Women get obsessed with trying to compete with the images that their men are watching online. Women think that “I’m not good enough,” and remember the point in their relationship that their man was really into them in the beginning.
Women see their guy looking at porn, and imagine to themselves that “he must be falling in love,” and “what if he is falling in love with somebody else.” The initial spark (during the honeymoon phase) can’t last over time.
JF: So how does a couple break the cycle?
LG: Women need to talk about their own experience, and men need to talk about their own experiences together. Women are making it more severe in their own minds.
The work becomes to create that spark again in your own relationship again. Women need to understand that that spark between them and their partner needs to be reignited over and over in a relationship. It doesn’t happen as spontaneously over the course of time as it did when you first start dating someone. It’s learning together how to bring that sense of excitement and novelty into your life.
JF: What happens if that doesn’t happen, though? It’s fairly common to see these things not happen, and for a relationship to get much worse?
LG: If it’s not happening, then you need to take the next step and get some outside help, because there might be something else getting in the way, such as feelings of hurt or resentment that impede your communication and intimacy. In the communication, it is important that you talk about how you feel – both you and your partner.

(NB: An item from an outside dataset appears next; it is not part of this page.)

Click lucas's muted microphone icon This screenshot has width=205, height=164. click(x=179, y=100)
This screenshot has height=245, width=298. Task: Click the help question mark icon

For example, as a woman, you need to admit that you feel scared to your partner when confronted with this. Men need to be able to communicate about why they are doing it, and what they might be needing. They may not need their wife or girlfriend to look like Scarlett Johannsen, but that they need their wife or girlfriend to talk to them.
Each other needs to be able to to express the feelings that each other has. Once you are able to talk about your feelings about it, it takes the tension out of the relationship, and can bring some playfulness and passion back into our sex life.
JF: So, there might be some positive aspects to talking about pornography in one’s relationship?
LG: Yes. Maybe we can look at pornography as the door to improve or enhance our relationships.
Jason Fierstein, MA, LPC, is a Phoenix, Arizona, based counselor for men. Jason specializes in working with men who want to make their wives and girlfriends happier, and don’t know how to do that. He helps men give their quiet suffering a voice, and helps them to become better relationship partners, employees and happier people in general. He also works with women to help “decode” or better understand their men. Please call him to schedule an appointment at 602.309.0568.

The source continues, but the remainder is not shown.